Un grito primario salió de mi garganta, crudo y desesperado. "¡Gregorio! ¡Por favor! ¡Cocinaré! ¡Cocinaré cualquier cosa! ¡Solo déjame salir!". Mi voz era ronca, las lágrimas corrían por mi rostro, congelándose en mis mejillas. Golpeé la puerta de metal, mis débiles puños apenas haciendo mella. "¡Por favor!".
La puerta finalmente se abrió con un crujido. Dos pares de manos, todavía ásperas, me sacaron. Mi cuerpo estaba entumecido, mis labios azules. Me tambaleé hacia la cocina, un fantasma de mí misma, temblando violentamente.
La cocina estaba brillantemente iluminada, un marcado contraste con la oscuridad helada que acababa de soportar. Mis manos, todavía temblorosas, torpemente manejaban los ingredientes. Me movía como un robot, cortando verduras mecánicamente, revolviendo la olla. Cada movimiento era un tormento fresco. El aroma de la sopa de pollo, una vez un símbolo de consuelo, ahora apestaba a mi total degradación.

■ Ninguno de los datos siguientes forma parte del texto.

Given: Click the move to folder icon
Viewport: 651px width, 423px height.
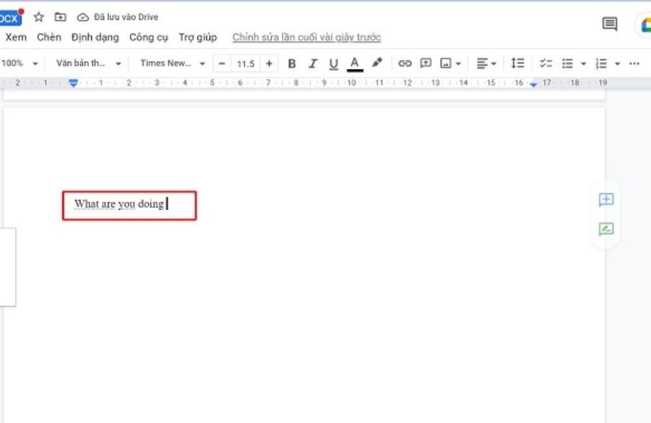Looking at the screenshot, I should click(x=61, y=17).
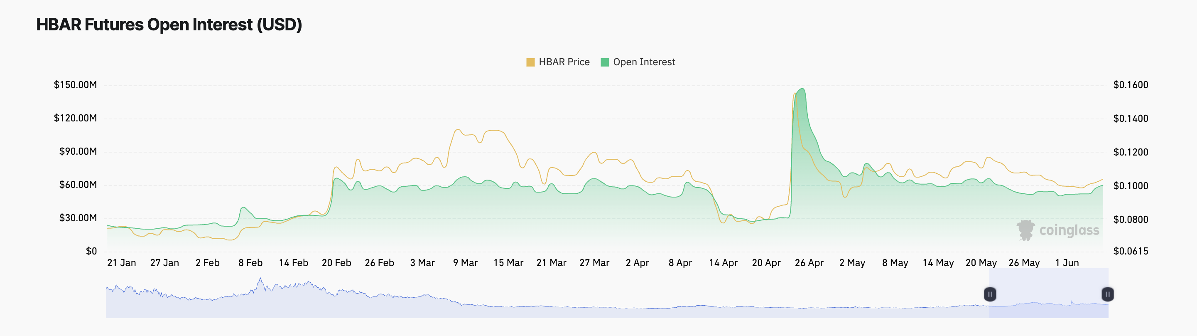Image resolution: width=1197 pixels, height=336 pixels.
Task: Click the chart title HBAR Futures Open Interest
Action: click(169, 25)
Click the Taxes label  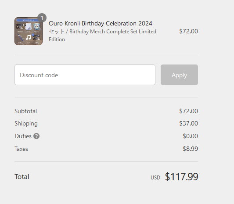tap(21, 149)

Cuando la sopa finalmente estuvo lista, llevé el tazón humeante a la habitación de Kennedy. Gregorio todavía estaba allí, mirándola con esa misma mirada tierna. Apenas miró la sopa.
"Bien", dijo, con voz cortante. Asintió a los guardaespaldas. "Llévenla de vuelta a cirugía. Reanuden el procedimiento".
Mi mente apenas registró sus palabras. De vuelta a cirugía. El pensamiento era un eco distante. Me empujaron a otra camilla, el metal frío familiar contra mi piel magullada. Mis ojos se cerraron.
Una sola lágrima, caliente y desafiante, escapó de mi ojo, trazando un camino por mi mejilla fría. Fue la última lágrima que derramaría por Gregorio Henson. Mi corazón, lo que quedaba de él, se endureció hasta convertirse en un escudo impenetrable. No más. Había terminado. Este era el final. Finalmente lo había logrado. Había matado a la mujer que yo era, a la mujer que lo amaba.